Pictures held little appeal for my mother.
Mrs. Stephanopolous shook her head. She held my mother’s hands. “Anna, these days are going to fly by you and one day little Dora will be grown up. How will you remember her baby days? How will you show her what she was like, so small? All children like that—to see themse
lves as small babies. To hear the stories of what they were like when they were young.” Mrs. Stephanopolous paused, thinking that she might have overstepped the bounds of her own childlessness. She squeezed her crucifix. “You have no idea how lucky you are, Anna. No idea.”
I don’t think it was coincidence that shortly after this conversation the record of my life on paper begins.

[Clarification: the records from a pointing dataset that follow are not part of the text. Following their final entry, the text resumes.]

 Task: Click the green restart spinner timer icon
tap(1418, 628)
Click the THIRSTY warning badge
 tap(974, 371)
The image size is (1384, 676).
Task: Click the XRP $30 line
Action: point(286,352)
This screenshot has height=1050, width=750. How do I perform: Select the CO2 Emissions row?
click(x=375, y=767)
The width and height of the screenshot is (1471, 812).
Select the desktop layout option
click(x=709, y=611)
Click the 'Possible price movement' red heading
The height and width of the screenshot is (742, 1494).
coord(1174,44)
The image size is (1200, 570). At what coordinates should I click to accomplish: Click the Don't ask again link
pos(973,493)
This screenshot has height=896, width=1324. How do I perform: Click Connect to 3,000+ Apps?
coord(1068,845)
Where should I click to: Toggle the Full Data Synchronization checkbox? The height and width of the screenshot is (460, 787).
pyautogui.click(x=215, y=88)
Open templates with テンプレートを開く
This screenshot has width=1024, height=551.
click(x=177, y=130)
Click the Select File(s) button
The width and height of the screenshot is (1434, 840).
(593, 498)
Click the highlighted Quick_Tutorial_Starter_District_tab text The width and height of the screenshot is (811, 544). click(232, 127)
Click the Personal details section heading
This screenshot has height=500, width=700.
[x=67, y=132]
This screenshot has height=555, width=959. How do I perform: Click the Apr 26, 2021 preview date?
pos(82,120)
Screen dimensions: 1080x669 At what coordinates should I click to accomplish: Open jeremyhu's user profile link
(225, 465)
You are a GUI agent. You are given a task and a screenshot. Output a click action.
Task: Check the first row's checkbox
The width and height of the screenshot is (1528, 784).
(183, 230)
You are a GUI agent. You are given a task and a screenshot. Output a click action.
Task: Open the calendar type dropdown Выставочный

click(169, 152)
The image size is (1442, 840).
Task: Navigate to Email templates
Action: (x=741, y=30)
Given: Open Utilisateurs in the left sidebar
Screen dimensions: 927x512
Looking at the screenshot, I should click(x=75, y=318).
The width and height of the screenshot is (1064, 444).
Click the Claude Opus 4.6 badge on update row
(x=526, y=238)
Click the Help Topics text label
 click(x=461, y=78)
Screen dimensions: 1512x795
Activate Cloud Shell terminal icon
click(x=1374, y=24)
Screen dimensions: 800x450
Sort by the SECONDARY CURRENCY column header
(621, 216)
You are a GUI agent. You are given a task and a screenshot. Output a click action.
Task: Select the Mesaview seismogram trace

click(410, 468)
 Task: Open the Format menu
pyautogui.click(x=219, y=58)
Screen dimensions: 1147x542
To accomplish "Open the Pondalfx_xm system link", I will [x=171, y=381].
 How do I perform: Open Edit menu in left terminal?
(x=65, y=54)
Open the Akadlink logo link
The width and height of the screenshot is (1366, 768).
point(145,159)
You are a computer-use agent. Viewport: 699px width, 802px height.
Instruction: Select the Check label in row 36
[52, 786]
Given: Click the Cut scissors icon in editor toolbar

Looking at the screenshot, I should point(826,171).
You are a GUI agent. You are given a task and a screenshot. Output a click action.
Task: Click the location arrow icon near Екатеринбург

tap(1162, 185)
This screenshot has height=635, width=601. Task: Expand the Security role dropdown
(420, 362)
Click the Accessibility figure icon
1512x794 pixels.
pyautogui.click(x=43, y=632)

My mother started cataloguing my daily activities in a flat, unemotional prose that was tinged with the macabre: Dora ate part of a banana and nearly choked. Dora slipped in the bathtub today and gave herself a black eye. It seemed as though all the important experiences of my early life were linked to death, or its possibility. These moments were privileged over the speaking of my first word (unknown), or my taking of a first step (date unspecified, though event recorded—I nearly fell down the stairs). My mother was not a careless or inattentive parent, and I was not accident prone. It was simply an editorial decision on her part. Death and danger make for clear cause-and-effect relationships. This was a baby book that made sense to her.
The book was especially odd when you took into account my mother’s illustrations. She was a frighteningly good artist. She had much trouble interpreting the world but a gift for reflecting it, such was the quirkiness of her condition. Her black ink drawings were heavily shadowed and featured thick, strong, fast lines. The hyperrealism of her style was breathtaking; the camera Mrs. Stephanopolous asked about was completely unnecessary.
It was not, of course, the kind of baby book Mrs. Stephanopolous had in mind, but it proved exceedingly useful for us. When I was almost a year old, my mother brought the book to the restaurant to show Mrs. Stephanopolous, and one of the few regulars in the crowd, a marketing director from Crow Toes Press, happened to be eating the lamb lasagna. His name was Richard Layton.